Your task:
The data beneath this task has to be reprinted character for character.

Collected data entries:
= = =
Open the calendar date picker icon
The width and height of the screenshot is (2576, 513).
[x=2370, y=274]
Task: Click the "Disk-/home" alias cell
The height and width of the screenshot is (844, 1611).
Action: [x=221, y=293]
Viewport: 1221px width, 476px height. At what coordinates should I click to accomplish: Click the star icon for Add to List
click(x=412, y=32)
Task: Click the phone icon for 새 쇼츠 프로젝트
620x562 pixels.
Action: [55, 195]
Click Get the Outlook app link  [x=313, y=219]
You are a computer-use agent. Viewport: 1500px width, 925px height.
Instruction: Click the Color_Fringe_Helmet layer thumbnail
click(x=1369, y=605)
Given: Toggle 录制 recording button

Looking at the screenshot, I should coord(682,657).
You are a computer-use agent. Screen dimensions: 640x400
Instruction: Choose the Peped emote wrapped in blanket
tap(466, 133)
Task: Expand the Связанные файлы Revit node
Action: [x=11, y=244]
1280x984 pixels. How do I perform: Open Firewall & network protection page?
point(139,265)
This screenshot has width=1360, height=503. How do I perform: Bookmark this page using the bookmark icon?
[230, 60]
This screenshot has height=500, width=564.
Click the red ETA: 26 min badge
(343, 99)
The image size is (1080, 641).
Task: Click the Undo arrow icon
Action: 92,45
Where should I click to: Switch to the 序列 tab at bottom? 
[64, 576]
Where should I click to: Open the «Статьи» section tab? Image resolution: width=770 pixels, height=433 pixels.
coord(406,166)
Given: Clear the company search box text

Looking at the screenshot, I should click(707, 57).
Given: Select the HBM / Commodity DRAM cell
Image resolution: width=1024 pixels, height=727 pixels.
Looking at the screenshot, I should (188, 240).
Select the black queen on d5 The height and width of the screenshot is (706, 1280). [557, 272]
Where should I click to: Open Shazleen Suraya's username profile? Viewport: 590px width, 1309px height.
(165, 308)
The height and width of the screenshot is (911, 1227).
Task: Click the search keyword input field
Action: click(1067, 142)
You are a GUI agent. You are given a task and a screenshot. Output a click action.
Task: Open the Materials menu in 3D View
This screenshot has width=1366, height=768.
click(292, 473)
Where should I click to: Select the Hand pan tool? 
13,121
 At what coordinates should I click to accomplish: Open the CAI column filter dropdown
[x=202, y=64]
= = =
Output for this task:
Open the calendar date picker icon
The width and height of the screenshot is (2576, 513).
[x=2370, y=274]
Task: Click the "Disk-/home" alias cell
The height and width of the screenshot is (844, 1611).
Action: [x=221, y=293]
Viewport: 1221px width, 476px height. At what coordinates should I click to accomplish: Click the star icon for Add to List
click(x=412, y=32)
Task: Click the phone icon for 새 쇼츠 프로젝트
620x562 pixels.
Action: [55, 195]
Click Get the Outlook app link  [x=313, y=219]
You are a computer-use agent. Viewport: 1500px width, 925px height.
Instruction: Click the Color_Fringe_Helmet layer thumbnail
click(x=1369, y=605)
Given: Toggle 录制 recording button

Looking at the screenshot, I should coord(682,657).
You are a computer-use agent. Screen dimensions: 640x400
Instruction: Choose the Peped emote wrapped in blanket
tap(466, 133)
Task: Expand the Связанные файлы Revit node
Action: [x=11, y=244]
1280x984 pixels. How do I perform: Open Firewall & network protection page?
point(139,265)
This screenshot has width=1360, height=503. How do I perform: Bookmark this page using the bookmark icon?
[230, 60]
This screenshot has height=500, width=564.
Click the red ETA: 26 min badge
(343, 99)
The image size is (1080, 641).
Task: Click the Undo arrow icon
Action: 92,45
Where should I click to: Switch to the 序列 tab at bottom? 
[64, 576]
Where should I click to: Open the «Статьи» section tab? Image resolution: width=770 pixels, height=433 pixels.
coord(406,166)
Given: Clear the company search box text

Looking at the screenshot, I should click(707, 57).
Given: Select the HBM / Commodity DRAM cell
Image resolution: width=1024 pixels, height=727 pixels.
Looking at the screenshot, I should (188, 240).
Select the black queen on d5 The height and width of the screenshot is (706, 1280). [557, 272]
Where should I click to: Open Shazleen Suraya's username profile? Viewport: 590px width, 1309px height.
(165, 308)
The height and width of the screenshot is (911, 1227).
Task: Click the search keyword input field
Action: click(1067, 142)
You are a GUI agent. You are given a task and a screenshot. Output a click action.
Task: Open the Materials menu in 3D View
This screenshot has width=1366, height=768.
click(292, 473)
Where should I click to: Select the Hand pan tool? 
13,121
 At what coordinates should I click to accomplish: Open the CAI column filter dropdown
[x=202, y=64]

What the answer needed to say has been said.